There's much to provoke the curiosity in the strangeness that is M.T. Food Inc. of Third Avenue in Manhattan. Firstly, there's the crudely bold sign, with its huge M. and T., signifying we know not what. Then there's the idea that what is essentially a small deli needs to put a ponderous "Inc." at the end of its name. And don't overlook the clock which boasts "Never Closed." This may explain why the clock face had no hands (if the store doesn't close, who cares what time it is?), but it doesn't explain why the "12" on the clock has been replaced by an "S" (for "Sunrise" and "Sunset"?).
But this is all next to nothing when one ventures inside and see the walls are lined with framed pictures of famous people.
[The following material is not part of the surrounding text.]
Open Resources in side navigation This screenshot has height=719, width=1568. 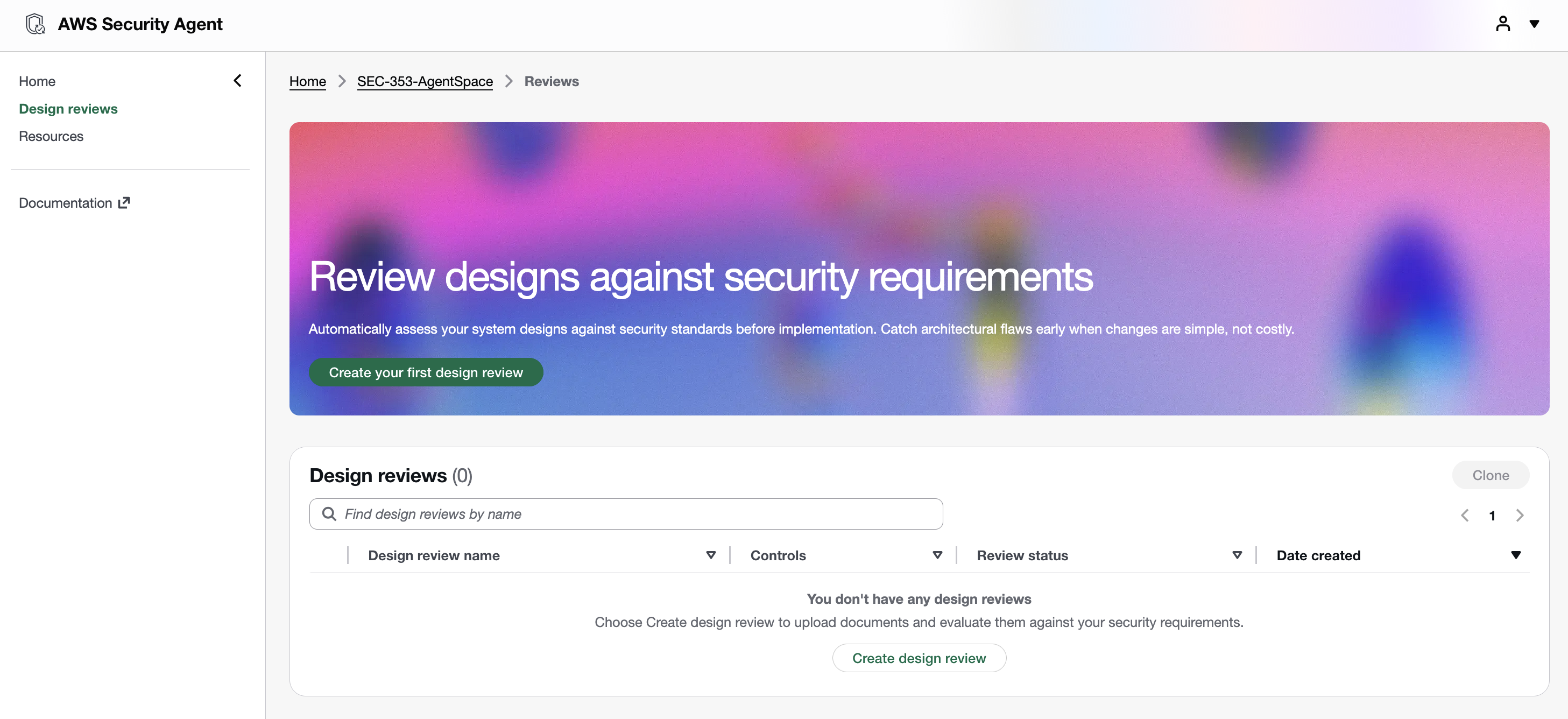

This in itself is nothing special; many New York stores have such pictures, usually signed, with some accompanying sentiment of good wishes. These photos are not signed. And each one is adorned with the same gold plaque, reading "Better." Andy Warhol, Louis Armstrong, Elvis Presley, Steve McQueen, Peter O'Toole, JFK—dozens of pictures of the greatest achievers in every field of endeavor. All "Better."
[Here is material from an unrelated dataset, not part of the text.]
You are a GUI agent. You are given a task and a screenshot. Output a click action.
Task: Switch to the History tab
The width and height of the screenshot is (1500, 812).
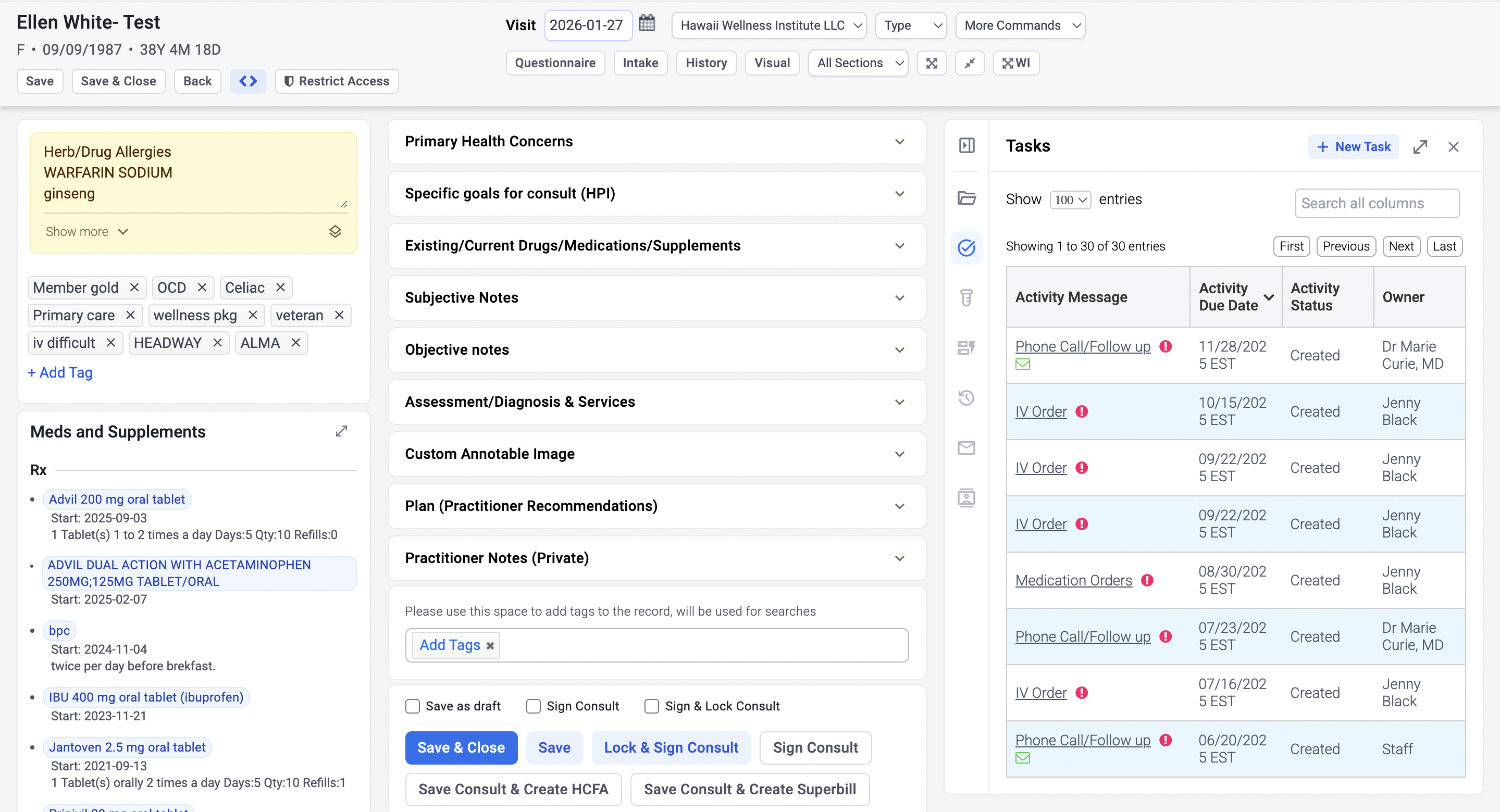tap(706, 63)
Better? Better than what? I asked the workers gathered at the cash resister. "They're better. You're best," said one man. Huh? He explained that the previous owner of M.T. hung them up and the customer-flattering joke is these great personalities were "better," but whoever was looking at them—and buying goods at M.T.—was "best." At least that's the way I understood it.
In a City of eccentric shops and shopkeepers, this display is truly one of the most exceptionally weird phenomena I had ever encountered.